For the few Asians who have decided to go black many cite problems with family acceptance. According to a lighthearted on Asian-Nation if given a choice of mates for their children (an Asian gangter, a Caucasian, a black person, a gay person or a sloppy dresser) the black person would always be the worst choice. “To them, dark skin=BAD while light skin=GOOD,” reasoned H. Tse, the quiz’s creator. “Therefore, according to this absurd reasoning, a Black person is the worst possible date. “
In many Asian/Black online communities both Asian men and women complain about becoming pariahs in their families because of their choice of mates, saying that the families have threatened to disown them if they didn’t drop their significant others. In the Asian Men Who Love Black Women group two Asian males confessed that they stopped seeing the black women they were dating because their of their family, with one guy who ended up marrying a white female. Some black/Asian couples have not only worried about being ostracized but have encountered threats of violence from Asian families when the families find out about black partners.
No story better illustrates that than the current news headline of Sparkle Reid Rai. Sparkle met her husband Rajeev (Ricky) Rai when he hired her to work at the family hotel that he managed. They fell in love, had a child and then married against his parents wishes. Before the marriage he told his young bride and her family that his parents had died. A family member of Sparkle’s found out that his parents were still living and called his parents told them about the wedding. Sparkle’s parents confronted them with the news.
“We said, ‘Rick, isn’t there something you want to tell us about your parents being alive,’ ” said Donna Lowry, Sparkle’s stepmother and a reporter with WXIA-TV. “‘ Someone talked to your mom earlier today.’ He continued to deny it. We continued to press him and he finally admitted that his parents were still alive.”
On 26 April 2000, Ricky came home from work to find his wife stabbed to death. After years of being filed as a cold case new evidence turned up that Ricky’s father, Chiman Rai, allegedly paid 10,000 for hitmen to kill his unapproved daughter-in-law. It was said that the elder Rai, former math teacher at an HBCU located in Mississippi, disapproved because his daughter wasn’t Indian.

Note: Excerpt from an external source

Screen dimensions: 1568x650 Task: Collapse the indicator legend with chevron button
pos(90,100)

A witness to the murder said that everything happened so fast that Sparkle didn’t have a chance to process it. “She was gagging and blood started coming out of her mouth,” the witness said, noting that Sparkle reached out for her daughter as she was being murdered.
After Sparkle’s death, Ricky gave up custody of his daughter Analla to his in-laws. He completed his degree in business at Northwestern University and is re-married to an Indian woman.
But back to my friend, Reesie.
After nearly a year and a half of dating, Kwan announced his intention to attend school in another state but he didn’t want to take her with him. He loved her, he said, but he just couldn’t see how it could work out. In trying to extricate himself as smoothly as he could from the relationship he offered her a couple of thousand dollars but no hint of his new phone number or address.
Reesie was furious.
“I should call the university and tell them he has a drug problem,” she fumed. “I should call his parents and tell them about what he’s been up to.”
“Does he have a drug problem?” I asked.
“Yes, he does,” she said, although I highly doubted it. If he had a serious drug problem she never would have stayed with him. “Don’t make any phone call,” I said. “You’re better than that. If he’s not strong enough to defy his parents, then it’s not meant to be. Just let him go.”
Slowly, she agreed I was right. Then we wondered what she should do with the money. Perhaps take a trip to Europe, Italy maybe, where it is rumored the Italian men love black women and no disapproving parents stand in the way.